An Allergy Breakthrough
Blood test to allow primary-care doctors to confirm allergies
SUNDAY, June 10, 2001 (HealthDayNews) -- A new blood test is expected to eliminate much of the guesswork for primary-care physicians trying to diagnose allergies.
The guesswork typically occurs because primary-care doctors usually don't offer the method of allergy testing used by most allergists -- skin-prick testing. As a result, many patients who complain of allergic symptoms are often offered allergy medicine by their primary-care physicians and sent on their way, without any confirmation of their allergies, health experts say.
The consequence: Only about 35 percent of Americans who take such medications actually have allergies, according to recent studies.
"Usually, the paradigm for diagnosing and treating patients is to take a patient's history, do a physical, run objective testing and then make a diagnosis and treatment," says Dr. Leonard Fromer, an allergist, family physician and assistant professor at the University of California at Los Angeles.

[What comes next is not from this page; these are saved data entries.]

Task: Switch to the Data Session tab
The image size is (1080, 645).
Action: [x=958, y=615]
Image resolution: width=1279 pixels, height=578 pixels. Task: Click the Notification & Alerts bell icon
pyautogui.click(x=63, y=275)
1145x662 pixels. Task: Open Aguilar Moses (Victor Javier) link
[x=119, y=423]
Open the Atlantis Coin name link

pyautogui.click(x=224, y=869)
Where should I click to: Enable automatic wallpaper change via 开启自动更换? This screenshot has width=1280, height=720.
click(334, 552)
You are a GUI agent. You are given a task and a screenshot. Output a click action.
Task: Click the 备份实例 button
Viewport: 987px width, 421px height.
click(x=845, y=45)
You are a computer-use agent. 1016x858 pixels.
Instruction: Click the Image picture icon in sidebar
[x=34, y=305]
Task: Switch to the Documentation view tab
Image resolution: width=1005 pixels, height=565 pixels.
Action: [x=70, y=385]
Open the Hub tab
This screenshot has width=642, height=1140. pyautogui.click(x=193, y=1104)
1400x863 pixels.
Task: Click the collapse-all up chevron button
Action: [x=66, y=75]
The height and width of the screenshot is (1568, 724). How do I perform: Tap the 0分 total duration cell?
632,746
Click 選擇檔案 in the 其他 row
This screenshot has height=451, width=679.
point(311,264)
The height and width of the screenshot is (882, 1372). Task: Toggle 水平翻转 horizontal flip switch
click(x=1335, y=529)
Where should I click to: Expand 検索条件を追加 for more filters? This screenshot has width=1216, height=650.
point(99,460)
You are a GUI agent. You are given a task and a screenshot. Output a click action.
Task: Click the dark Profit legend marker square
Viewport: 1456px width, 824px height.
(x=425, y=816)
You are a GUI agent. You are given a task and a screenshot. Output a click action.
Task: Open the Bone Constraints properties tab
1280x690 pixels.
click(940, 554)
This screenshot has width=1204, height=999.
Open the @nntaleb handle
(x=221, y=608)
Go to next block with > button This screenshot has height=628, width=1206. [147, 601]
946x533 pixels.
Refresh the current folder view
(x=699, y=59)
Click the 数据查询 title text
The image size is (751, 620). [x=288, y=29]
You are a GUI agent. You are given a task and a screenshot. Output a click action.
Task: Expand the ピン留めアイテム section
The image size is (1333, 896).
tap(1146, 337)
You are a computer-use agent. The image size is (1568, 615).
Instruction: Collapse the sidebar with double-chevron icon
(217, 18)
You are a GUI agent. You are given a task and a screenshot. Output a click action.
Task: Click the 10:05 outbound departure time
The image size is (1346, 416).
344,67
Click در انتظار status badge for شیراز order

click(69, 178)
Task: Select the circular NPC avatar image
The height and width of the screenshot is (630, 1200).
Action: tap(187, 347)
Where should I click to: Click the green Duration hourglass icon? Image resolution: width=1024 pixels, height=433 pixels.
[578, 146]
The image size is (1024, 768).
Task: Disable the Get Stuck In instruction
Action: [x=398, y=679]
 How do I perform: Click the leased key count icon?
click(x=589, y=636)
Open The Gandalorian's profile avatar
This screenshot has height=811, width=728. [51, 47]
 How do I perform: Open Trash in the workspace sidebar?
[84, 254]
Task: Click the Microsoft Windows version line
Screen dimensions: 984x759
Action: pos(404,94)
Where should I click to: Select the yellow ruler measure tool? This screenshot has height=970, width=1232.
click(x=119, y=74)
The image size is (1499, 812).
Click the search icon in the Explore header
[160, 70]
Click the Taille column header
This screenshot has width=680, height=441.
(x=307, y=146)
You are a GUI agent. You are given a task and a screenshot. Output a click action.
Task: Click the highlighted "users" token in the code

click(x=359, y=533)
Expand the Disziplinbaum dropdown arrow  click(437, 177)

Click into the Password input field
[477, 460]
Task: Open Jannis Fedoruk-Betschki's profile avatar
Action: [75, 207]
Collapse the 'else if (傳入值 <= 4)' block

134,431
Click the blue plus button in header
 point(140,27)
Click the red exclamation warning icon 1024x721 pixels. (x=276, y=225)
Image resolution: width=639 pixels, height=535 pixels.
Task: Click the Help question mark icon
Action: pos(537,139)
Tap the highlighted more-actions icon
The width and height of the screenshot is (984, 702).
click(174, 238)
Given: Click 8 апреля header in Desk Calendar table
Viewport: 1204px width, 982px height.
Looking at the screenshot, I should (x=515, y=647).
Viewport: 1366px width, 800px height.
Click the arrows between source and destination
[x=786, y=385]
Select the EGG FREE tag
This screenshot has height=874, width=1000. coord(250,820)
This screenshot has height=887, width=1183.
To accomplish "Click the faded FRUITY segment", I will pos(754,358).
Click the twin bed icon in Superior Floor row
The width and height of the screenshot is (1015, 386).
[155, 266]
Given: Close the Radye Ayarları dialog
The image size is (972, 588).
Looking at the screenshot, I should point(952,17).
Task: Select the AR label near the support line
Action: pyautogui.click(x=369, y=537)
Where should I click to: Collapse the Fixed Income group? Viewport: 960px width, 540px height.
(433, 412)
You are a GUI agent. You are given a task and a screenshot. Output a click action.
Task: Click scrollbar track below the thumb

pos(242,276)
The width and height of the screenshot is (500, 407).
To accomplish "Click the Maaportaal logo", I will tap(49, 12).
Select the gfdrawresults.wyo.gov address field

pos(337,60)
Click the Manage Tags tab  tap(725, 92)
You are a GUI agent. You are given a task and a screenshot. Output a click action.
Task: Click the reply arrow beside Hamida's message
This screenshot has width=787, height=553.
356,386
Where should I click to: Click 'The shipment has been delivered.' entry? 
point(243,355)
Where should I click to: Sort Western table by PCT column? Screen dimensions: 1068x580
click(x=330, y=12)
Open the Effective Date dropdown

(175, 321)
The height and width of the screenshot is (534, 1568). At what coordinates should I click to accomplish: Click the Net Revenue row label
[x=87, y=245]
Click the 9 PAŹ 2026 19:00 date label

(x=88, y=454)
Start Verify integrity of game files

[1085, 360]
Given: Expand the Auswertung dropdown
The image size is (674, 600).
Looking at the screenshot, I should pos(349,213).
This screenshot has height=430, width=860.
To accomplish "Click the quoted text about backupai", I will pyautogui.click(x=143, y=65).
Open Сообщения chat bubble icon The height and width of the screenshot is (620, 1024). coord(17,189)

"But with allergies, everyone always tends to skip the objective-testing part," he says. "They'll take the history, examine the patient and come to a conclusion. Even when that's done in the hands of a specialist, it's only about 60 percent accurate. In the hands of a family doctor, it's a little worse."
But the new blood test can be administered even in the offices of primary-care physicians.
It's called ImmunoCap, developed by the drug company Pharmacia. And a study appearing in a recent issue of Annals of Allergy, Asthma, and Immunology indicates that, compared to other most popular blood tests that were accurate about 50 percent of the time, ImmunoCap was accurate in detecting allergies 98 percent of the time.
The findings are significant because many doctors have tended to shy away from blood tests for allergy diagnoses, because they were notoriously inaccurate only a few decades ago.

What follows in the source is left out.